**WHAT YOU NEED TO DO:** Give again, word for word, every line below from the one that has "This screenshot has width=797, height=727." through the one that has "The image size is (943, 744).", both included, and no others.

..............................

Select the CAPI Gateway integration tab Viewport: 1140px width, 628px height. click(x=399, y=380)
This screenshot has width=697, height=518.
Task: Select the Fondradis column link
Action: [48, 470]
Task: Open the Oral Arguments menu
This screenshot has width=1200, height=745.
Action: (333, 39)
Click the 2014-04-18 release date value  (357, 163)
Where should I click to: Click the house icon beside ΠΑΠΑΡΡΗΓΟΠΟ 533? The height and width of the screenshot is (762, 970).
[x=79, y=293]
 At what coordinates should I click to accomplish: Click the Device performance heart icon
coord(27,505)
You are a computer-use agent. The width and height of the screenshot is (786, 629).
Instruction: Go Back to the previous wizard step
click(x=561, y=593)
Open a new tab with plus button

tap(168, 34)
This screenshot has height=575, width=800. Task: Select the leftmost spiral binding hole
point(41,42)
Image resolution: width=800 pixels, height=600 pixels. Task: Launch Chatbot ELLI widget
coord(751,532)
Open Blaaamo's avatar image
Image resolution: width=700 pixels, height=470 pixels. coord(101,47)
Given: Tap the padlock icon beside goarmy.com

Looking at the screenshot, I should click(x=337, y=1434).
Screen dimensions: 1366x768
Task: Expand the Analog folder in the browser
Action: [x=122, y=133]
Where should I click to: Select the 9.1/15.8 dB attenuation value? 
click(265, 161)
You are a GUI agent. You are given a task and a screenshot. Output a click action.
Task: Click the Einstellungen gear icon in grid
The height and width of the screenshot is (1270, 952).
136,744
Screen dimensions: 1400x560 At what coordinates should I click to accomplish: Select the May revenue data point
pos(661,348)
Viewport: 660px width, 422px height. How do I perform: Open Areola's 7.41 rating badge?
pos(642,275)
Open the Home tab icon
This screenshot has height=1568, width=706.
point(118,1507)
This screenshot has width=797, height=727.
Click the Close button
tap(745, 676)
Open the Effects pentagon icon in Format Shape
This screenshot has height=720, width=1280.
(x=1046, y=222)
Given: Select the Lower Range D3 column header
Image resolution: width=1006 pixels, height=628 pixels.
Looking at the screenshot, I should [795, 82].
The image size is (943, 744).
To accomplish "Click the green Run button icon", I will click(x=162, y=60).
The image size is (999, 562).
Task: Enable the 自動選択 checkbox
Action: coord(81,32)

..............................

**WRITTEN REPLY:**
This screenshot has width=797, height=727.
Click the Close button
tap(745, 676)
Open the Effects pentagon icon in Format Shape
This screenshot has height=720, width=1280.
(x=1046, y=222)
Given: Select the Lower Range D3 column header
Image resolution: width=1006 pixels, height=628 pixels.
Looking at the screenshot, I should [795, 82].
The image size is (943, 744).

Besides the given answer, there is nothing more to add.